Text provided
SUPERIOR COURT OF NEW JERSEY APPELLATE DIVISION


June 14, 2012

GARY EWING, PLAINTIFF-APPELLANT,
v.
OLIVIA HART, DEFENDANT-RESPONDENT.

On appeal from the Superior Court of New Jersey, Chancery Division, Family Part, Middlesex County, Docket No. FD-12-426-97.

Per curiam.

NOT FOR PUBLICATION WITHOUT THE APPROVAL OF THE APPELLATE DIVISION

Submitted April 17, 2012

Before Judges Simonelli and Hayden.

Plaintiff Gary Ewing appeals from those parts of a June 16, 2011 Family Part order, which (1) granted his motion in aid of litigant's rights for an order finding defendant Olivia Hart in contempt of court for violating his parenting time rights; (2) denied without prejudice his motion for an order remanding Hart back to New Jersey and charging her with custodial interference; and (3) denied without prejudice the additional requests he had made in a reply certification. We affirm.

According to Ewing, this matter has a long and tortured procedural history.*fn1 We focus on the facts and procedural history pertinent to this appeal.

Available data
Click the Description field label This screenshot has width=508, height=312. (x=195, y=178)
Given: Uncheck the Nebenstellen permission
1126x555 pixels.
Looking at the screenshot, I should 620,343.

Required work
• a. In the court opinion, what is the date of the Family Part order that Ewing is appealing?
• b. Pick up the court opinion after its last sentence and keep writing.

Results for each task
• a. June 16, 2011

• b.
The parties, who never married, have two sons, born in 1995 and 1998 respectively. A June 7, 2002 consent order permitted Hart to relocate with the children to the State of Washington. A January 16, 2008 order granted Ewing parenting time in New Jersey during winter breaks from December 26 to 31 each year, three consecutive weeks each summer, and alternating spring breaks starting in 2008, and in the State of Washington for one weekend per month.

Ewing did not have parenting time with the children in New Jersey in December 2010. As a result, in February 2011, he filed a motion for an order holding Hart in contempt of the January 16, 2008 order, and remanding her back to New Jersey and charging her with custodial interference. He demanded in his motion papers that the court "[p]ut [Hart's] ass in jail and this crap will stop!" He also stated that [i]f the State needs money transporting Hart back to New Jersey get the funds from the federally funded Grants to States for Access and Visitation Programs Sec. 469B [42 U.S.C. 669b] this way once I have a relationship with my children there will be two less "fatherless black children" in America that the media has indoctrinated us to believe in with all of their anti-father propaganda which in reality is nothing less that the New Jim Crow repackaged!

Hart opposed Ewing's motion and filed a cross-motion, seeking mediation or case management on the parenting time issue, an audit of Ewing's child support arrears, and a lump sum payment of arrears, among other things.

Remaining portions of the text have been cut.